Serta Simmons, Suddenlink, Berlin Packaging, Pro Mach, Virtu Financial, Portillo’s break

By Sara Rosenberg

New York, Oct. 21 – Serta Simmons Holdings LLC’s credit facility emerged in the secondary market on Friday, with both its first- and second-lien term loans quoted above their issue prices, and Suddenlink Communications, Berlin Packaging LLC, Pro Mach Inc., Virtu Financial (VFH Parent LLC) and Portillo’s freed up too.

Over in the primary market, Deluxe Entertainment Services Group Inc. widened the spread and original issue discount on its incremental first-lien term loan, and Dealer Tire LLC upsized its term loan B, firmed pricing at the low end of talk and extended the call protection.

Also, MGM Growth Properties Operating Partnership LP set pricing on its term loan B at the high end of talk and added a step-down, Global Payments Inc. downsized its term loan B as a delayed-draw term loan A-2 was added to its transaction, and firmed the term B spread at the low side of guidance, and Rackspace Hosting Inc. moved up the commitment deadline on its term loan B.

In addition, Advanced Disposal Services Inc. released price talk with launch, Sirius Computer Solutions came to market with a first-lien term loan and Acrisure LLC, Pharmaceutical Product Development LLC (Jaguar Holding Co. II) and Azelis Finance SA revealed that they are getting ready to launch new deals to investors.

Serta frees up

Serta Simmons’ credit facility broke for trading on Friday, with the $1.95 billion seven-year first-lien term B quoted at par bid, par ¼ offered and the $450 million eight-year second-lien term loan quoted at par bid, 101 offered, according to traders.

Pricing on the first-lien term loan is Libor plus 350 basis points with a 1% Libor floor, and it was sold at an original issue discount of 99.5. The debt has 101 soft call protection for six months.

The second-lien term loan is priced at Libor plus 800 bps with a 1% Libor floor and was issued at a discount of 98.5. This tranche has call protection of 102 in year one and 101 in year two.

On Thursday, the first-lien term loan was upsized from $1.9 billion while the spread firmed at the low end of the Libor plus 350 bps to 375 bps talk, and the second-lien term loan was downsized from $500 million with pricing finalizing at the low end of the Libor plus 800 bps to 825 bps guidance.

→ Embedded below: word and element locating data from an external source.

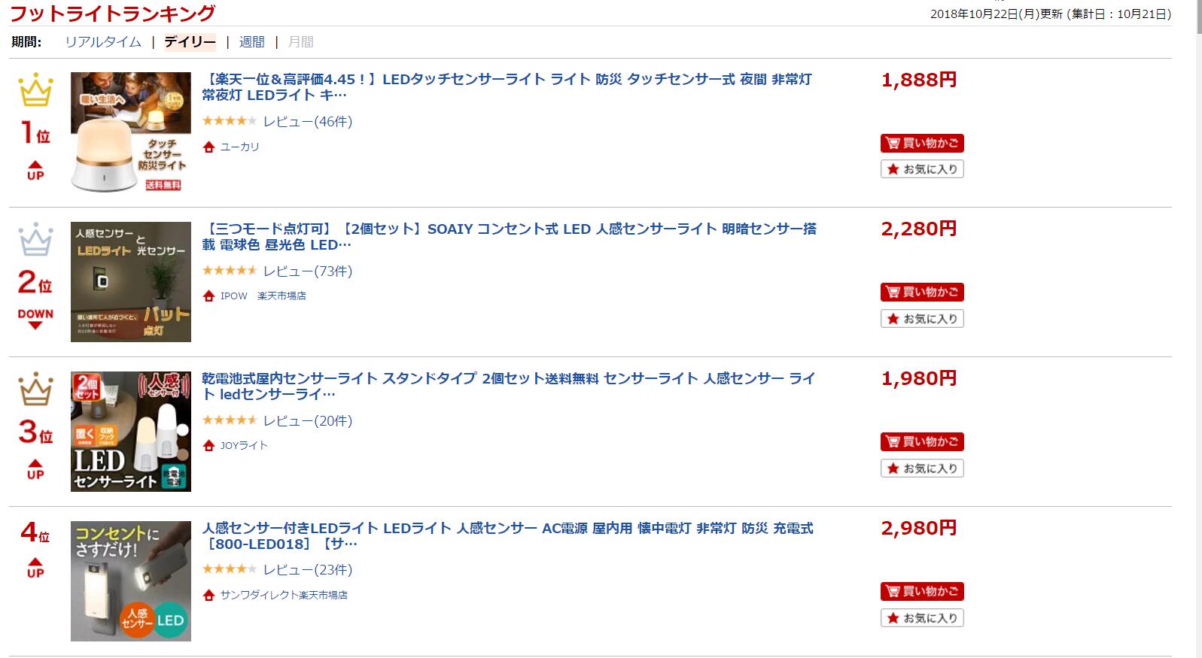Click the vertical page scrollbar
Image resolution: width=1202 pixels, height=658 pixels.
coord(1198,329)
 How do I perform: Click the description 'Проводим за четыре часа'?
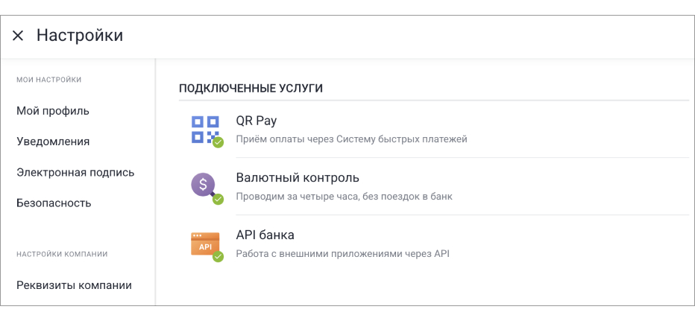[x=344, y=197]

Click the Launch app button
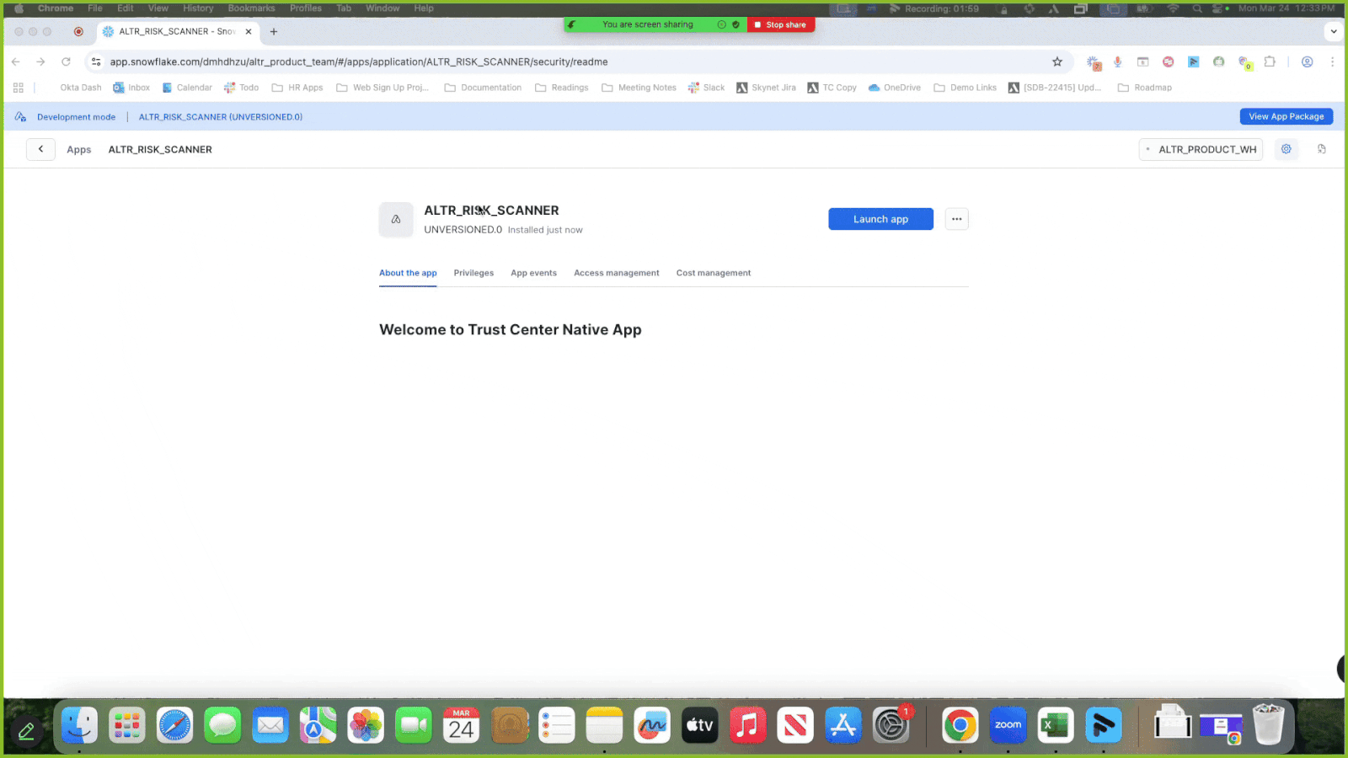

Documentation changes were made on Thursday, too, with the MFN revised to include all incremental pari passu term loans, including those that mature greater than two years after the term loan, and a 25% cap set on EBITDA adjustments related to cost savings and synergies, with an 18 month look forward.

Serta getting revolver

Along with the first- and second-lien term loans, Serta’s new $2,625,000,000 credit facility provides for a $225 million ABL revolver.

UBS Investment Bank, Goldman Sachs Bank USA, Morgan Stanley Senior Funding Inc., Deutsche Bank Securities Inc., Barclays, Jefferies Finance LLC, J.P. Morgan Securities LLC and Wells Fargo Securities LLC are leading the deal, with UBS the left lead on the term loan B and Goldman the left lead on the second-lien loan.

Proceeds will be used to refinance existing debt and pay a dividend.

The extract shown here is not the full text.